Man's rebellion, in this or any other age, is no surprise to God, nor is it unsettling to Him. Consider what our text implies with respect to God's tranquillity in the face of man's intransigency. First in order is God's position. He "sits in the heavens," both literally and figuratively out of man's reach. The rebels may, indeed, attack with some appearance of success the people of God here, but they can mount no successful attack against God. His fortress is impregnable, and His counsel will stand forever.
Then there is implied God's perception: "He that sitteth in the heavens shall laugh… " There are those among the heathen whose attitude is that God does not see, or hear, or is not concerned with man and his folly. The fact is just the opposite; "Neither is there any creature that is not manifest in His sight: but all things are naked and opened unto the eyes of Him with Whom we have to do. (cf.
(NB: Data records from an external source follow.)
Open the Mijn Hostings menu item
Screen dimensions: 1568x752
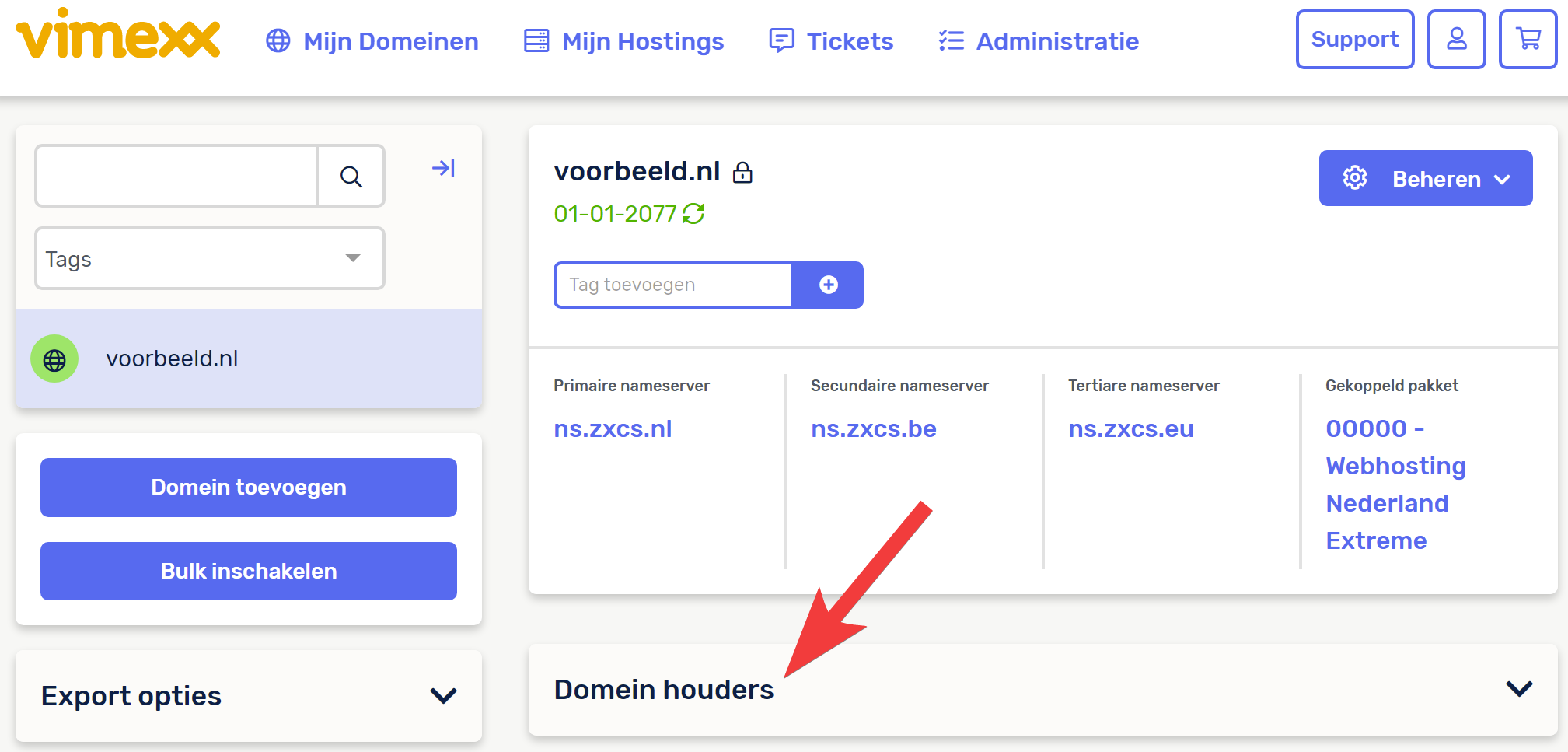(624, 41)
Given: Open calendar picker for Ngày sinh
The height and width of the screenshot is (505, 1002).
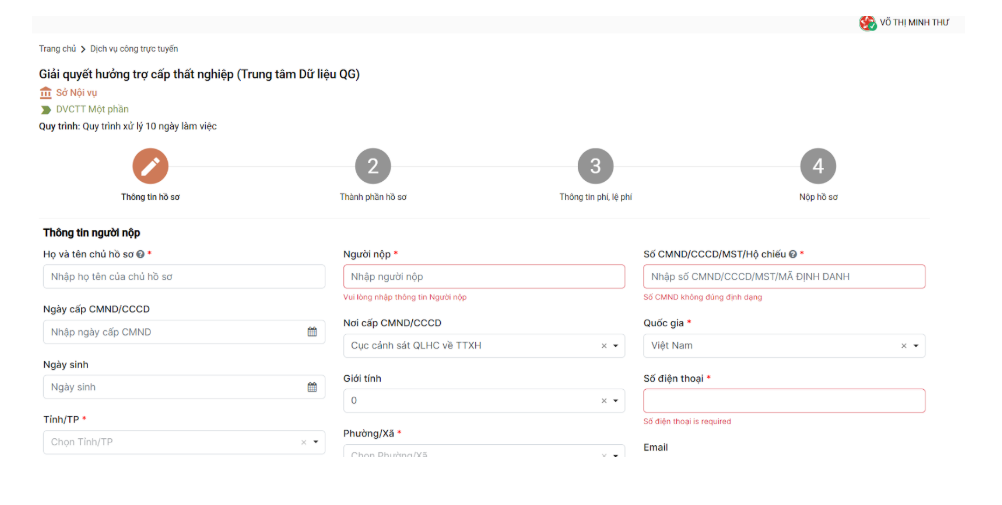Looking at the screenshot, I should (x=312, y=387).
Heb. 4:12-13)."
Nothing escapes His vision, and nothing takes Him by surprise.

And His reaction to it all? He will "laugh." Such is His power that He has no need to address the rebellion of the race with anxiety or fear. God laughs, not the laughter of amusement, but of power and authority. Consider the little child who becomes angered with his father and attacks him, grasping his legs and venting his anger in a spirit of rebellion. His father, tall and strong, looks down upon the tiny tyrant and laughs, unshaken by the situation. So is the Father of Glory unfazed by attacks of puny man.

But, when God laughs, let man beware! "The Lord shall have them in derision." There is an interesting parallel in the first chapter of Proverbs; "Because I have called, and ye refused; I have stretched out my hand, and no man regarded; But ye have set at nought all my counsel, and would none of my reproof: I also will laugh at your calamity; I will mock when your fear cometh; When your fear cometh as desolation, and your destruction cometh as a whirlwind; when distress and anguish cometh upon you. Then shall they call upon me, but I will not answer; they shall seek me early, but they shall not find me: For that they hated knowledge, and did not choose the fear of the LORD [Prov. 1:24-29]." The laughter of God, as portrayed in scripture, is the precursor of judgment. "For the turning away of the simple shall slay them, and the prosperity of fools shall destroy them [Prov. 1:32]." And here, "The Lord shall have them in derision."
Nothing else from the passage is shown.